My way is very hard to code in javascript so I am open to offers for simpler ways.
Maybe I can help to simplify the code – if my bad English does not hinder the understanding.
Your code relies on the idea that ln(distance) vs ln(power) is a straight line.
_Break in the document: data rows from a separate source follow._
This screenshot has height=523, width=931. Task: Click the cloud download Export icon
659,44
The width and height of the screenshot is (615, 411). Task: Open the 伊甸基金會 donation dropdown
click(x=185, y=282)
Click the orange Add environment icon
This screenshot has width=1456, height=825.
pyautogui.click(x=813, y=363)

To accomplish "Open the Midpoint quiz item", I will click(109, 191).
It can be shown that also ln(distance) vs ln(time) is a straight line which makes everything a lot easier.
A straight line means the following:
ln(P) = m * ln(d) + c , where P ist power and d is distance. m is the gradient and c the intercept.
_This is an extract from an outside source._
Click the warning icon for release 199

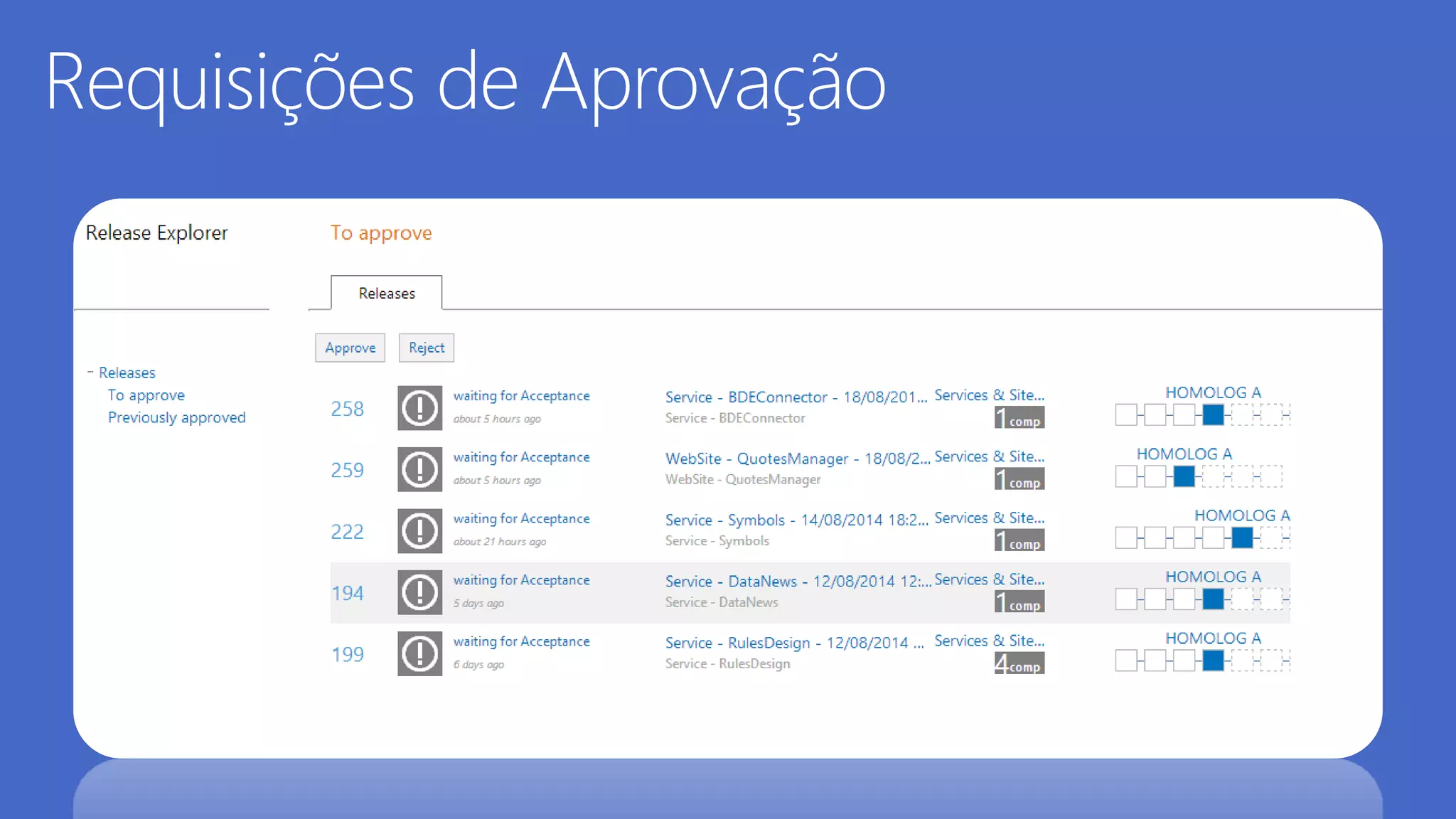(419, 653)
As P equals v^3 * k we can write
ln(v^3 * k) = m * ln(d) +c
The rules for logarithms say this is
ln(k) + ln(v^3) = m * ln(d) + c
or
ln(v^3) = m * ln(d) + c - ln(k)
If we substitute c for (c - ln(k)) – where the two c's are not the same – we get
ln(v^3) = m * ln(d) + c
which ist again the formula for a straight line.
According the rules for logs this is equivalent to
3 * ln(v) = m * ln(d) + c
or
ln(v) = m/3 * ln(s) + c/3
We substitute again and get
ln(v) = m * ln(d) + c
Also a straight line.
As v equals d/t we can write
ln(d/t) = m * ln(d) + c
According the rules for logs this is equivalent to
ln(d) – ln(t) = m * ln(d) + c
–ln(t) = (m – 1) * ln(d) + c
ln(t) = (1 – m) * ln(d) – c
If we substitute m for (1 – m) and substitute c for (–c)
we again have the form of a
straight line like above:
ln(t) = m * ln(s) + c
This is equivalent to
ln(s) = (ln(t) - c) / m
So you have to calculate m and c from two points (ln(t1);ln(s1)) and (ln(t2);ln(s2)) like before but it is a lot easier and then you can easily find ln(t) from ln(s) and ln(s) from ln(t) without iteration. You don't need the power (Watts) at all. And then no cube or cuberoot is necessary any more.